MMNA
Security Academy 2026
📚 MODULE 2 OF 3
🔍 ANALYTICS MODULE

Search Processing Language (SPL) & Data Analysis

Master Splunk Queries & Security Analytics

Learn Splunk's query language to transform raw logs into actionable intelligence. Master data filtering, aggregation, and anomaly detection. Build searches for threat detection, incident investigation, and threat hunting. Understand search logic, piping commands, and statistical analysis. Create sophisticated security analytics queries that reveal threats hidden in massive datasets.

Introduction to SPL

Splunk's Powerful Query Language

🔤 What is Search Processing Language (SPL)?

SPL is Splunk's domain-specific query language. Like SQL for databases, SPL is the language for querying Splunk indexes. SPL enables security analysts to search, filter, extract, transform, and analyze events in vast log datasets. SPL is both simple for basic searches and sophisticated enough for complex analytics.

SPL Philosophy: "Start simple, then pipe." Every search starts with a basic query, then pipes results through commands that progressively refine data.
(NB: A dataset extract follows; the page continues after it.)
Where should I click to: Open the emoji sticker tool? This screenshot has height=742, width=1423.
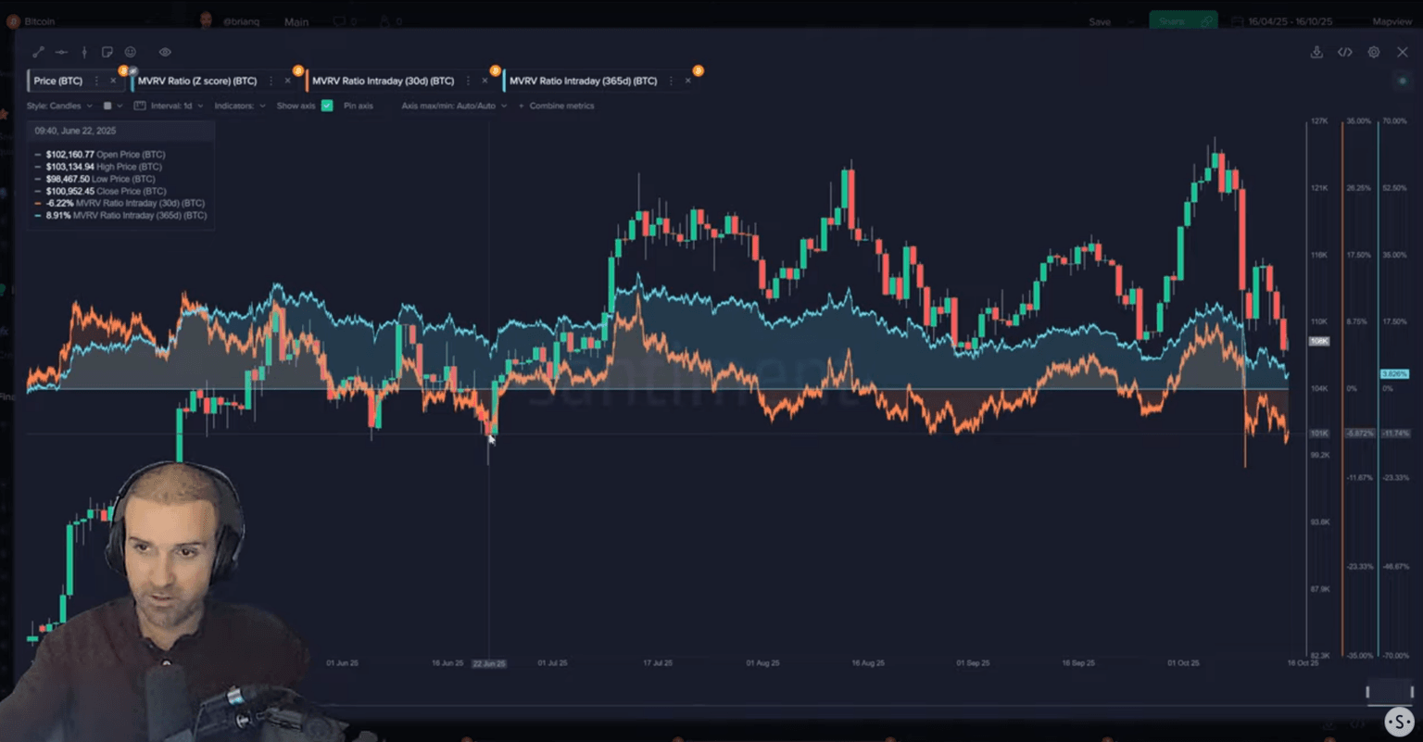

Each pipe command takes output from the previous command, processes it, and passes results forward.

📌 Basic SPL Anatomy
A simple SPL search demonstrating core structure:
index=main sourcetype=firewall action=deny | stats count by dest_ip | where count>100
Breakdown:
index=main sourcetype=firewall: Search firewall logs
action=deny: Only denied connections
| stats count by dest_ip: Count denies per destination IP
| where count>100: Filter results: only IPs with 100+ denies

Result: Reveals potential attackers attempting mass scans

💡 Query Logic Awareness (High-Level)

Understanding SPL query logic prevents common mistakes and helps build powerful searches:

  • Search vs. Command Phase: Everything before first pipe (|) is search phase—filters events from indexes. After first pipe—command phase—processes matching events
  • Piping Flow: Output from one command becomes input to next. If command 1 returns 1000 events, command 2 processes those 1000 events
  • Order Matters: (index=main sourcetype=firewall | stats count) differs from (stats count | search index=main)—first is efficient (search then stats), second is inefficient (stats all data then filter)
  • Performance Principle: Filter early, process small datasets. Put most restrictive filters first in search phase to reduce events before commands
  • Field Requirements: Commands that reference fields require those fields exist in events. If field not extracted/parsed, command returns no results
💡 Key Insight: Efficient SPL thinking means filter aggressively in search phase to minimize events reaching command phase. A search returning 1 million events will be slow. A search returning 10,000 events will be fast, even with complex commands.

Data Analysis Concepts

Filtering, Aggregation & Anomaly Detection

🎯 Filtering & Aggregation Mindset

Security analysis fundamentally relies on filtering and aggregation. Filtering focuses on relevant data. Aggregation reveals patterns.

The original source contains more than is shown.